BOJ Governor Haruhiko Kuroda vowed to take steps needed to reduce volatility in the JGB market, but he disappointed some bond investors by sticking with the strategy of leaving it to BOJ bureaucrats to address the problem by tweaking the bank’s market operations.
Indeed, Kuroda played down any economic impact from the bond moves, where the benchmark yield recently had its biggest three-day spike in a decade as investors struggle to cope with the overwhelming impact of the BOJ’s radical money expansion.
“I don’t think the recent rise in yields is having a big impact on the economy,” Kuroda told a news conference after a two-day BOJ policy meeting.
In absolute terms there is not much impact, yet. However, I put an emphasis on the word "yet", a word Kuroda conveniently left out.

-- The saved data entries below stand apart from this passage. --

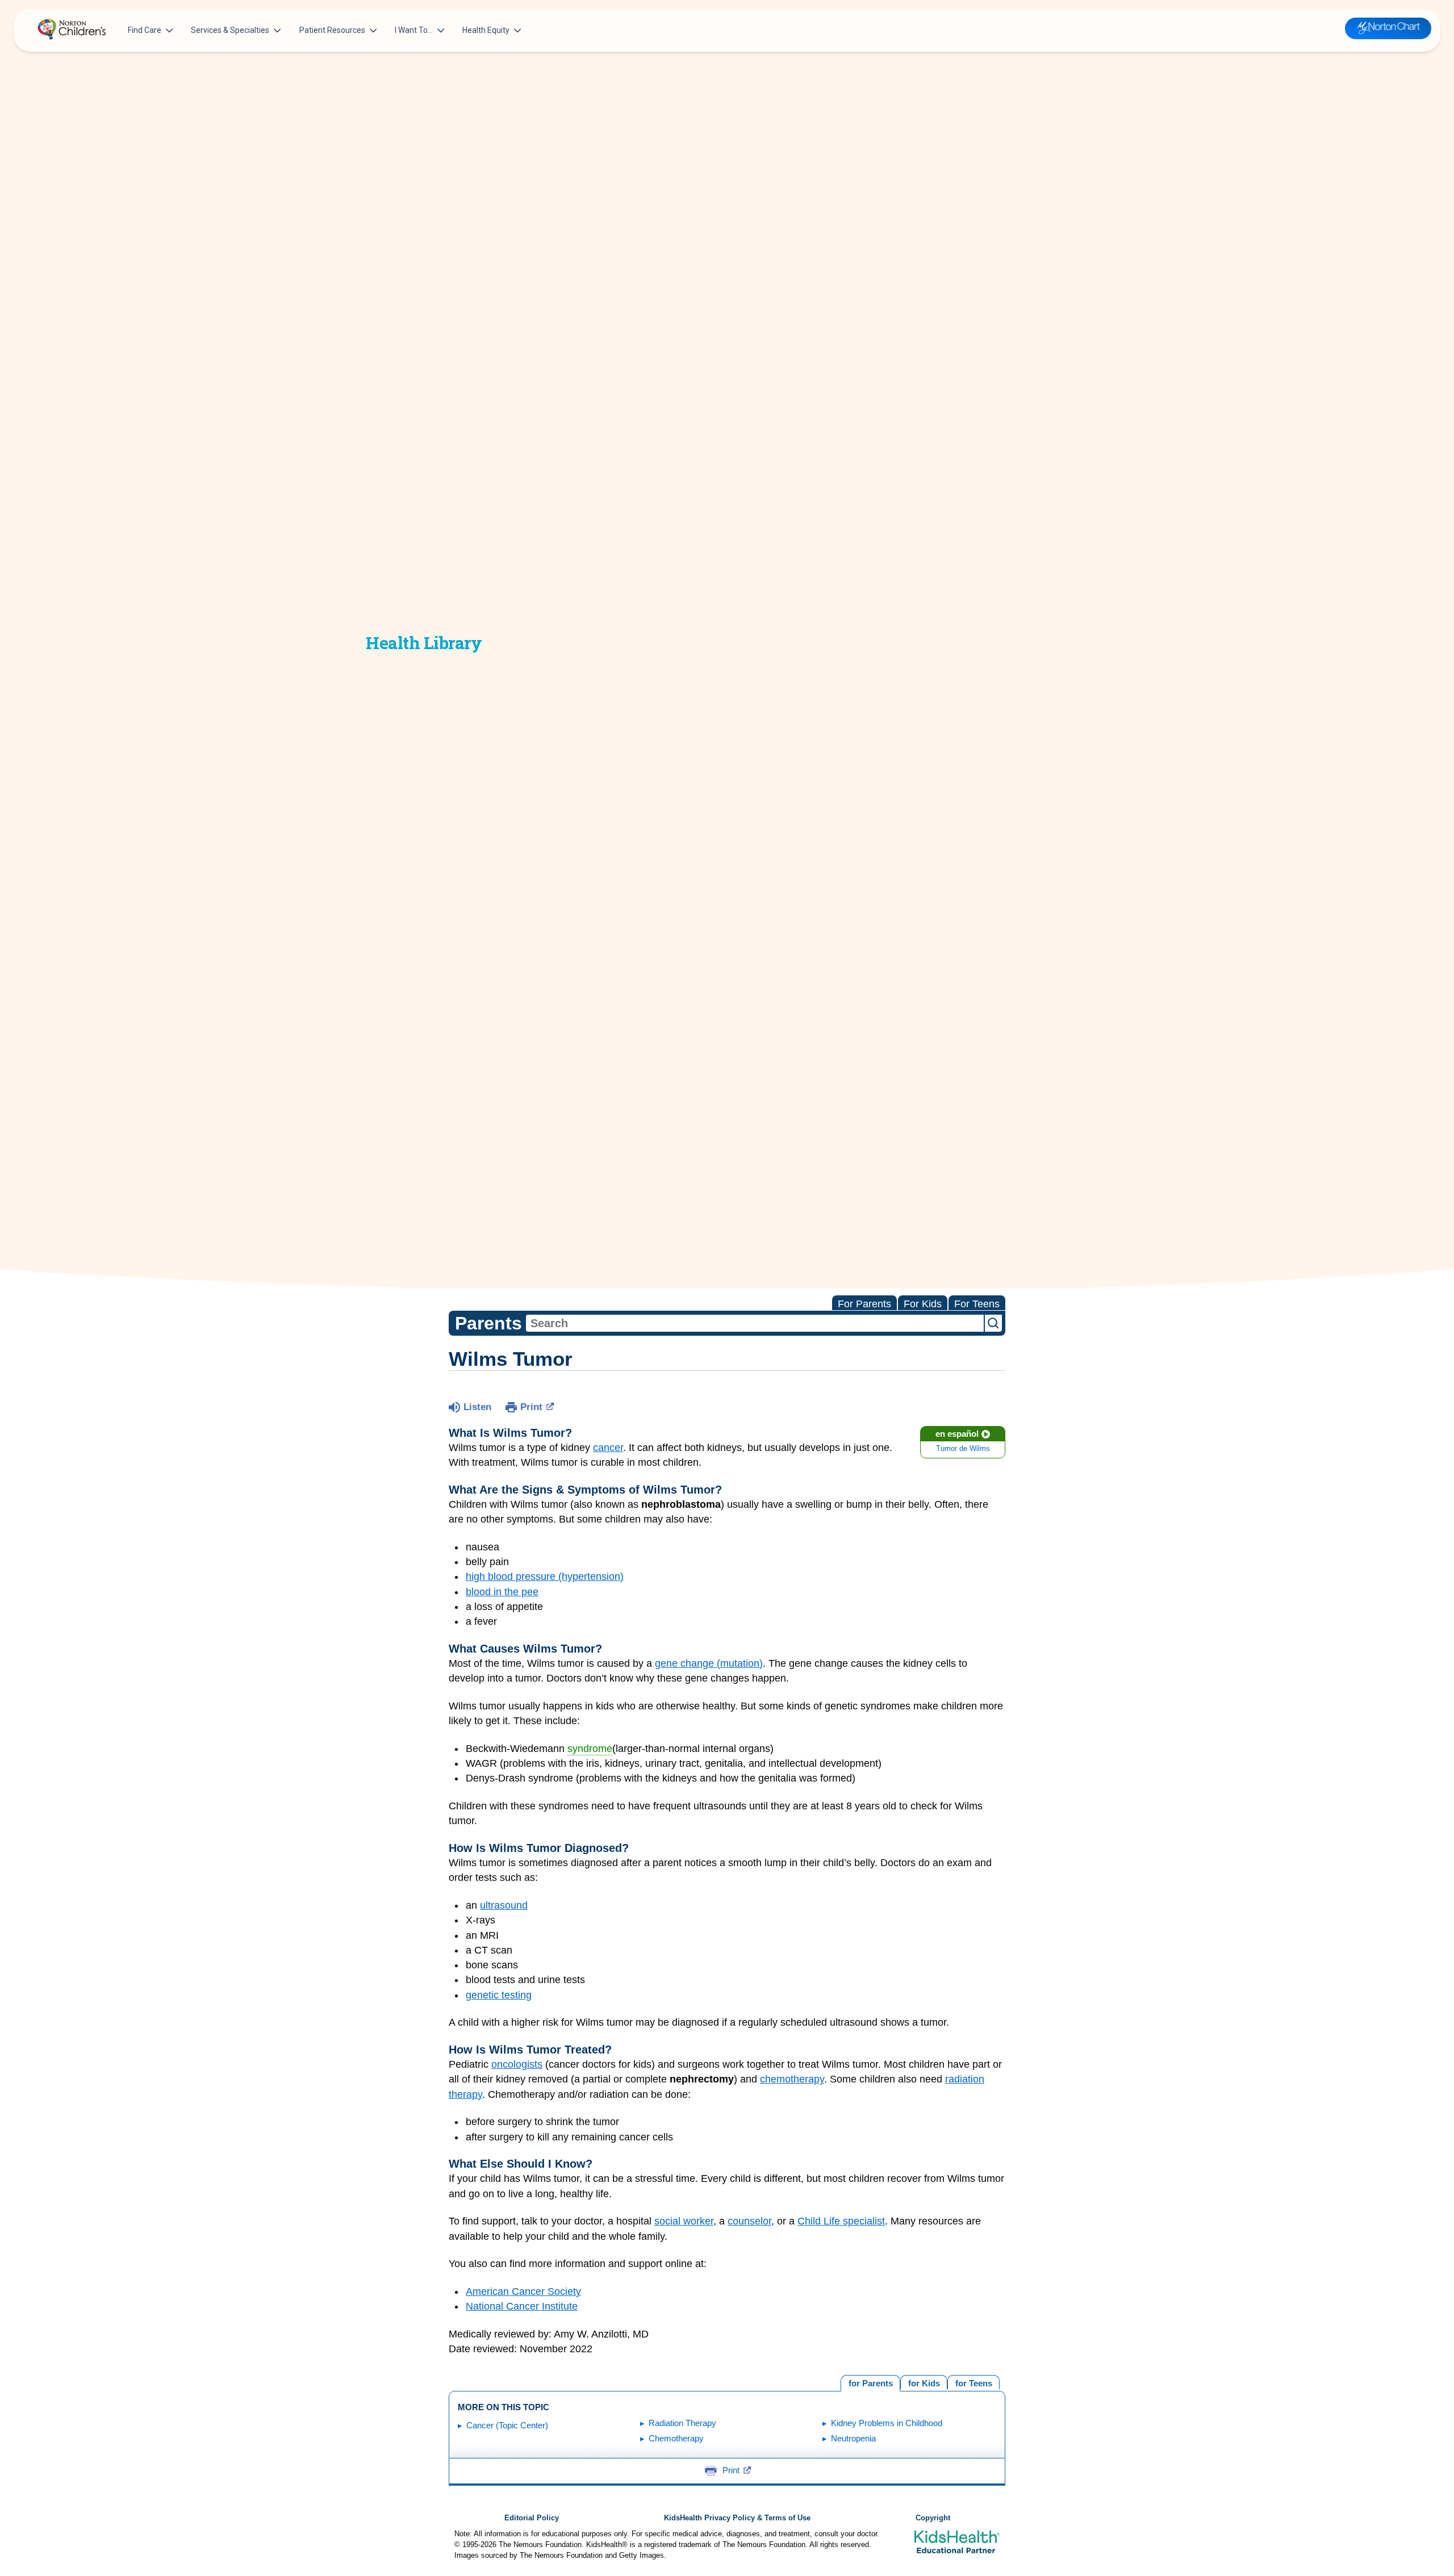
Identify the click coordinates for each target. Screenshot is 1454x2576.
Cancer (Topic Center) (507, 2425)
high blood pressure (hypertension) (545, 1576)
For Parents (864, 1304)
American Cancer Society (523, 2291)
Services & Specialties (230, 30)
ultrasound (504, 1905)
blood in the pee (502, 1592)
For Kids (923, 1304)
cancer (608, 1447)
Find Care (144, 30)
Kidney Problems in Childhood (886, 2423)
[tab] (973, 2382)
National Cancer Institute (522, 2306)
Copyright (933, 2518)
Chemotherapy (676, 2438)
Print (531, 1407)
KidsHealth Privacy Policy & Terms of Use (737, 2518)
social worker (683, 2221)
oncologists (516, 2064)
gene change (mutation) (709, 1663)
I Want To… (414, 30)
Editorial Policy (531, 2518)
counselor (749, 2221)
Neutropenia (853, 2438)
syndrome (589, 1748)
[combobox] (755, 1323)
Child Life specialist (841, 2221)
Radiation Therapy (682, 2423)
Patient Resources (332, 30)
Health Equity (485, 30)
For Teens (977, 1304)
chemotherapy (792, 2079)
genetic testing (499, 1995)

Curbing Turbulence is Theoretically Easy
It's theoritically easy to curb turbulence. Central banks can in fact control any single economic variable they want such as interest rates, money supply, or even the price of gold.

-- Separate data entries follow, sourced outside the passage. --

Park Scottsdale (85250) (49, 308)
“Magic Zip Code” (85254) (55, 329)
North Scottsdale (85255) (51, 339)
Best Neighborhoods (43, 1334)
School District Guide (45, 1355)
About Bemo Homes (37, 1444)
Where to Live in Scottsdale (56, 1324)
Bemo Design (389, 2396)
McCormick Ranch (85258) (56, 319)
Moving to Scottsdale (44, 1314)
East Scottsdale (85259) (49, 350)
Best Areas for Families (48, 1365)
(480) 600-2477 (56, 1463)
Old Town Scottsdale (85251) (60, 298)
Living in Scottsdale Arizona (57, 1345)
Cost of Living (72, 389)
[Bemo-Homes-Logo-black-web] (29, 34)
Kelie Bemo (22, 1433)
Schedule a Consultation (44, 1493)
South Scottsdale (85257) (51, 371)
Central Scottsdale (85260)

To control bond turbulence, all the Bank of Japan has to do is corner the market. To do so would be quite similar to the Swiss National Bank putting a cap on the value of the Swiss Franc or the Bank of China controlling the exchange rate of the Yuan vs. the US dollar.

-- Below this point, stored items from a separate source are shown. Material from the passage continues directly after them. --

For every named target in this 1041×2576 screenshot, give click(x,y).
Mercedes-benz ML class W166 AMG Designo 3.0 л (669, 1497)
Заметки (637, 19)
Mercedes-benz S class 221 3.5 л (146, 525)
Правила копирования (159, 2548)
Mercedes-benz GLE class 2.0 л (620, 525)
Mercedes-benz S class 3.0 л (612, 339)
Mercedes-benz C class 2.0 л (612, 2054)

To set a price, the Bank of Japan would have to be willing to buy every single bond offered at that price. It could pick any price it wanted, but the lower the interest rate, the more bonds it would have to buy. At a low enough price, it would have to buy every security.
Damn the Consequences
Theoretically, that's easy. The problem of course is the consequences. If the Bank of Japan does buy every Japanese government bond, it will have no control over things like the value of the Yen, the CPI, various asset bubbles that may form, or in the extreme case - Japanese hyperinflation.
Practical Ridiculousness
If you reflect on what's theoretically possible for more than a second, you will see the practical ridiculousness of the Bank of Japan's statement on curbing turbulence. And what applies to Japan applies even more so the Fed's dual mandate of "low inflation and job growth".
Simply put, it is impossible for a central bank to control more than one variable at a time, and the consequences of controlling even a single variable are rather extreme when the market refuses to play along.